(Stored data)
■ ■ ■ ■ ■ ■ ■
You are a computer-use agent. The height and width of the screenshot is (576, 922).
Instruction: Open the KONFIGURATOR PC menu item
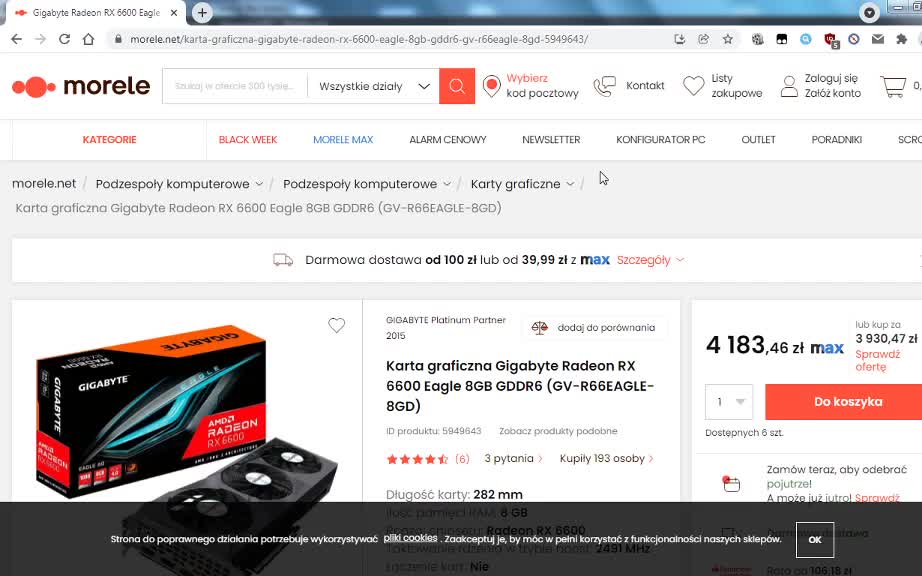point(660,140)
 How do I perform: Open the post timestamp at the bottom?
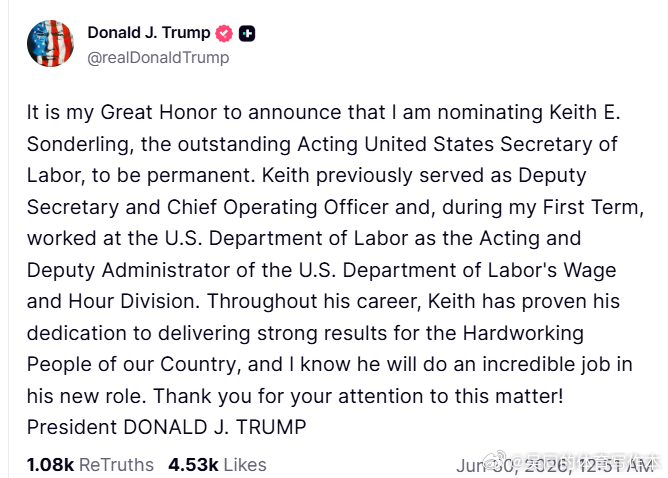click(555, 466)
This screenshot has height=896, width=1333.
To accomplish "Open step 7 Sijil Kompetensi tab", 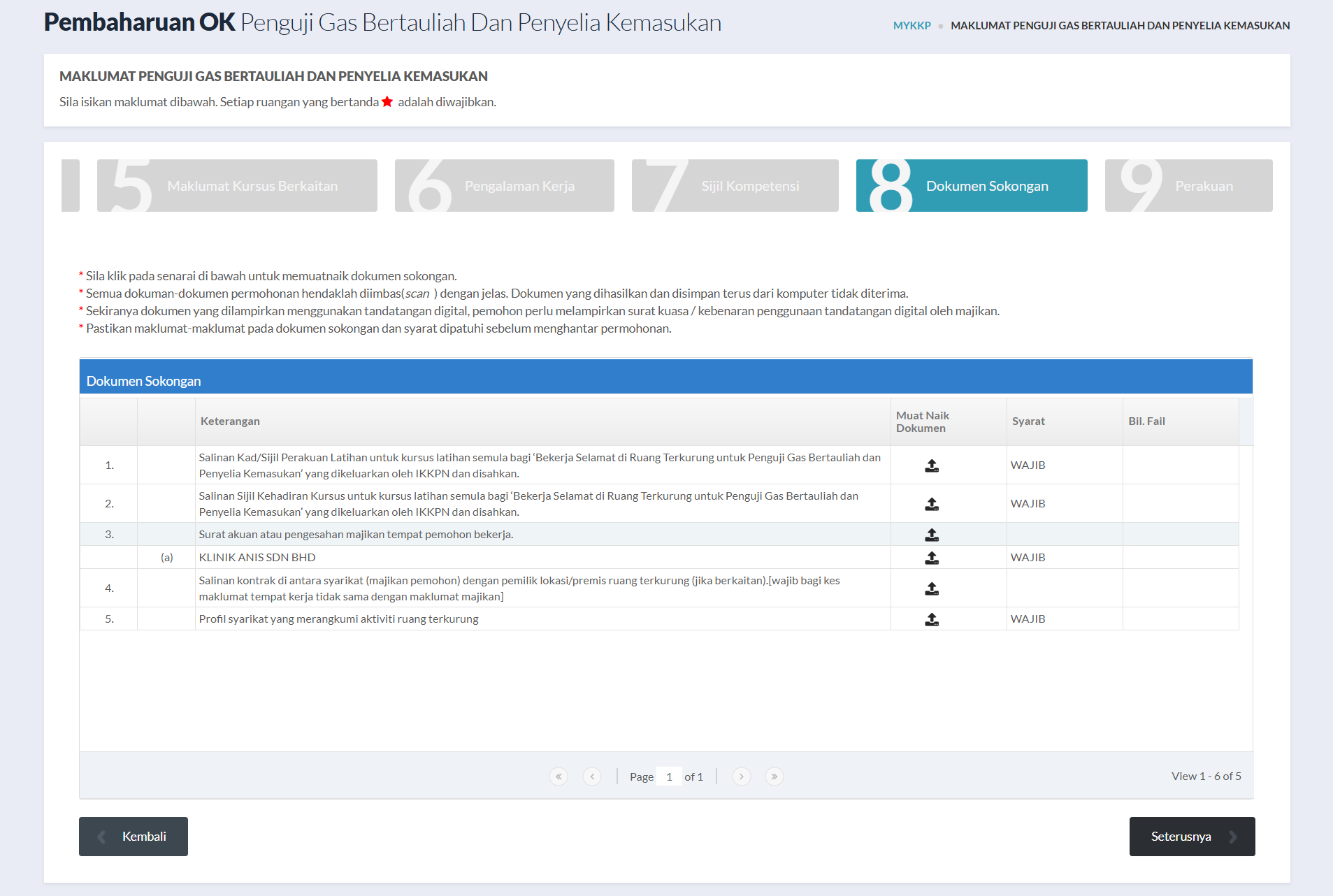I will coord(735,186).

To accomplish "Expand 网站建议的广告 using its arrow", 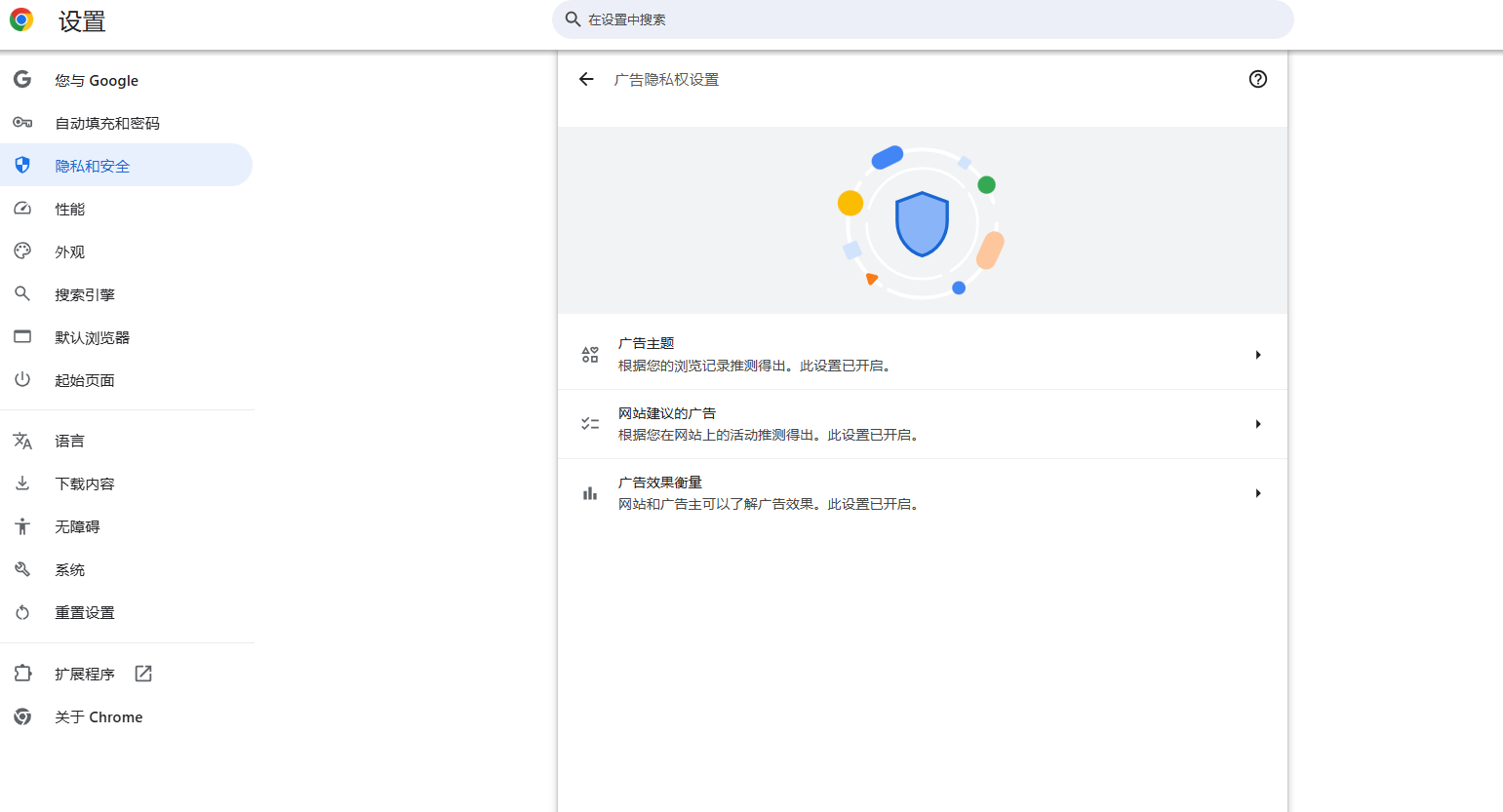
■ ■ ■ ■ ■ ■ ■
• [To do]: Extract every line from the records above that contains the word "screenshot".

• [Response to this exercise]:
You are a computer-use agent. The height and width of the screenshot is (576, 922).
This screenshot has height=896, width=1333.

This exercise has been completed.